ABOUT THIS EXERCISE: Would you transcribe the whole listing exactly and drop its images?

=-=-=

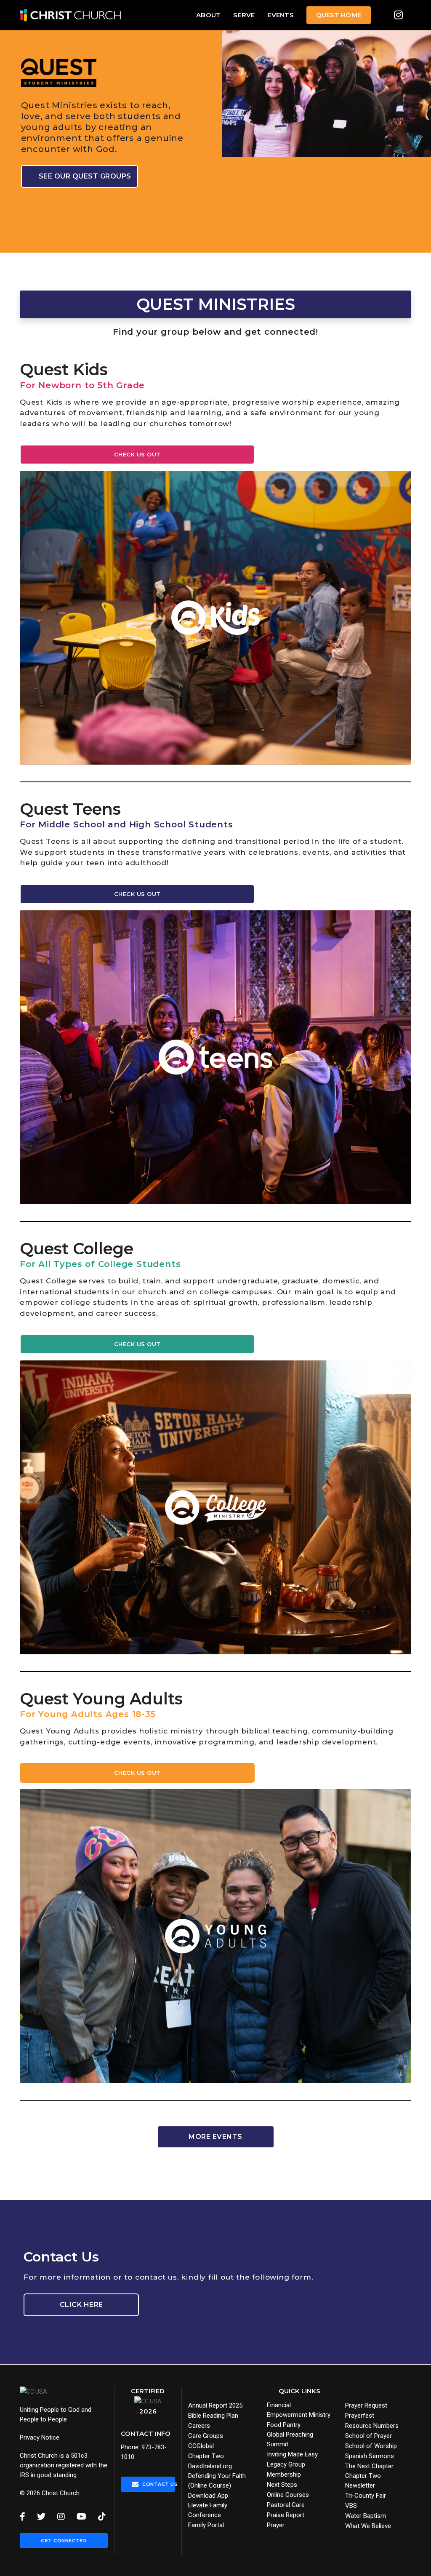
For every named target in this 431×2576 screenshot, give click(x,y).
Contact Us (158, 2484)
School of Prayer (368, 2436)
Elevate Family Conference (207, 2510)
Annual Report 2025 (215, 2405)
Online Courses (288, 2495)
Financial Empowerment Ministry (298, 2410)
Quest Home (338, 15)
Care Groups (205, 2436)
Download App (208, 2495)
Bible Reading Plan (213, 2415)
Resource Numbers (372, 2425)
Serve (244, 15)
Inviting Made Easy (292, 2454)
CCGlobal (201, 2446)
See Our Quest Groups (85, 176)
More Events (215, 2137)
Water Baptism (365, 2516)
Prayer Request (366, 2405)
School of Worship (371, 2446)
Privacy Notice (39, 2437)
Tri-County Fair (365, 2495)
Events (280, 15)
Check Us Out (137, 454)
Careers (199, 2425)
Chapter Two (206, 2456)
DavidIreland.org (210, 2466)
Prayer (276, 2525)
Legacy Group (286, 2464)
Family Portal (206, 2525)
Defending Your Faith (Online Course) (217, 2480)
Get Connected (64, 2541)
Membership (284, 2474)
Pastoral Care (286, 2505)
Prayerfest (359, 2415)
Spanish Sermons (369, 2456)
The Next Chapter (369, 2466)
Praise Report (285, 2515)
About (208, 15)
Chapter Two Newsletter (363, 2480)
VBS (351, 2505)
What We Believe (368, 2526)
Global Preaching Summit (290, 2439)
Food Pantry (284, 2425)
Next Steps (282, 2484)
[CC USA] (33, 2391)
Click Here (81, 2305)
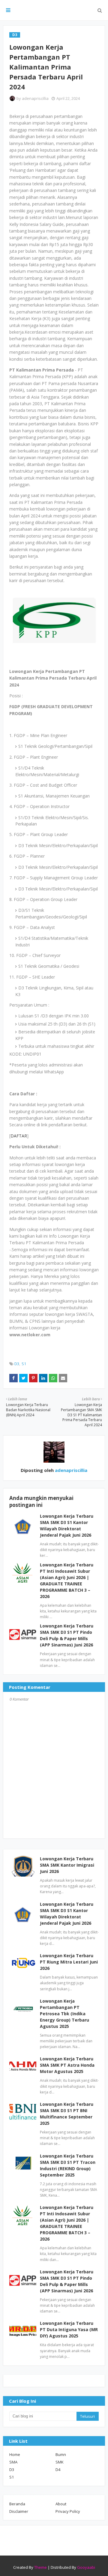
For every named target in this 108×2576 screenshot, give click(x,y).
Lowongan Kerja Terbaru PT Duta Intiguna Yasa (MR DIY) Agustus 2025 (69, 2329)
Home (14, 2454)
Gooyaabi (86, 2567)
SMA (13, 2462)
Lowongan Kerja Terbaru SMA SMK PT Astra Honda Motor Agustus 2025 (67, 2065)
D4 (58, 2469)
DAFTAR (18, 1136)
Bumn (61, 2454)
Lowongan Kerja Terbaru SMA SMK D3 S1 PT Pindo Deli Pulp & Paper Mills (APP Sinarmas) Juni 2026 (66, 2281)
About (61, 2504)
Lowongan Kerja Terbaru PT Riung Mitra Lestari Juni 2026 (69, 1962)
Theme (40, 2567)
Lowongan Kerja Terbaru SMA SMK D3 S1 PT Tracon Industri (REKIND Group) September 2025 (67, 2165)
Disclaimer (18, 2511)
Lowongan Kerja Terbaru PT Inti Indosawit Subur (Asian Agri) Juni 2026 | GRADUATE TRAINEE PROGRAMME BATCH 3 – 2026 (66, 2223)
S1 (24, 1363)
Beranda (17, 2504)
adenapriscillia (35, 98)
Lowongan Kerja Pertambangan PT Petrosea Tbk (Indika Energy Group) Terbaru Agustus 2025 (64, 2013)
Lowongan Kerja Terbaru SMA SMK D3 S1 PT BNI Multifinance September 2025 (66, 2113)
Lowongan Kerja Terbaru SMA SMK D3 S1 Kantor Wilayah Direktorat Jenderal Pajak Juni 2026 (66, 1913)
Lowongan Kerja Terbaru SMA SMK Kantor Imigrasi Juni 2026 (67, 1865)
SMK (60, 2462)
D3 (16, 1363)
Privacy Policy (68, 2511)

=-=-=

WRITTEN SOLUTION:
For every named target in this 431×2576 screenshot, give click(x,y).
Contact Us (158, 2484)
School of Prayer (368, 2436)
Elevate Family Conference (207, 2510)
Annual Report 2025 (215, 2405)
Online Courses (288, 2495)
Financial Empowerment Ministry (298, 2410)
Quest Home (338, 15)
Care Groups (205, 2436)
Download App (208, 2495)
Bible Reading Plan (213, 2415)
Resource Numbers (372, 2425)
Serve (244, 15)
Inviting Made Easy (292, 2454)
CCGlobal (201, 2446)
See Our Quest Groups (85, 176)
More Events (215, 2137)
Water Baptism (365, 2516)
Prayer Request (366, 2405)
School of Worship (371, 2446)
Privacy Notice (39, 2437)
Tri-County Fair (365, 2495)
Events (280, 15)
Check Us Out (137, 454)
Careers (199, 2425)
Chapter Two (206, 2456)
DavidIreland.org (210, 2466)
Prayer (276, 2525)
Legacy Group (286, 2464)
Family Portal (206, 2525)
Defending Your Faith (Online Course) (217, 2480)
Get Connected (64, 2541)
Membership (284, 2474)
Pastoral Care (286, 2505)
Prayerfest (359, 2415)
Spanish Sermons (369, 2456)
The Next Chapter (369, 2466)
Praise Report (285, 2515)
About (208, 15)
Chapter Two Newsletter (363, 2480)
VBS (351, 2505)
What We Believe (368, 2526)
Global Preaching Summit (290, 2439)
Food Pantry (284, 2425)
Next Steps (282, 2484)
[CC USA] (33, 2391)
Click Here (81, 2305)
For every named target in this 108×2576 screenshot, give click(x,y).
Lowongan Kerja Terbaru PT Duta Intiguna Yasa (MR DIY) Agustus 2025 (69, 2329)
Home (14, 2454)
Gooyaabi (86, 2567)
SMA (13, 2462)
Lowongan Kerja Terbaru SMA SMK PT Astra Honda Motor Agustus 2025 (67, 2065)
D4 (58, 2469)
DAFTAR (18, 1136)
Bumn (61, 2454)
Lowongan Kerja Terbaru SMA SMK D3 S1 PT Pindo Deli Pulp & Paper Mills (APP Sinarmas) Juni 2026 (66, 2281)
About (61, 2504)
Lowongan Kerja Terbaru PT Riung Mitra Lestari Juni 2026 (69, 1962)
Theme (40, 2567)
Lowongan Kerja Terbaru SMA SMK D3 S1 PT Tracon Industri (REKIND Group) September 2025 (67, 2165)
Disclaimer (18, 2511)
Lowongan Kerja Terbaru PT Inti Indosawit Subur (Asian Agri) Juni 2026 | GRADUATE TRAINEE PROGRAMME BATCH 3 – 2026 (66, 2223)
S1 (24, 1363)
Beranda (17, 2504)
adenapriscillia (35, 98)
Lowongan Kerja Pertambangan PT Petrosea Tbk (Indika Energy Group) Terbaru Agustus 2025 (64, 2013)
Lowongan Kerja Terbaru SMA SMK D3 S1 PT BNI Multifinance September 2025 (66, 2113)
Lowongan Kerja Terbaru SMA SMK D3 S1 Kantor Wilayah Direktorat Jenderal Pajak Juni 2026 (66, 1913)
Lowongan Kerja Terbaru SMA SMK Kantor Imigrasi Juni 2026 (67, 1865)
SMK (60, 2462)
D3 (16, 1363)
Privacy Policy (68, 2511)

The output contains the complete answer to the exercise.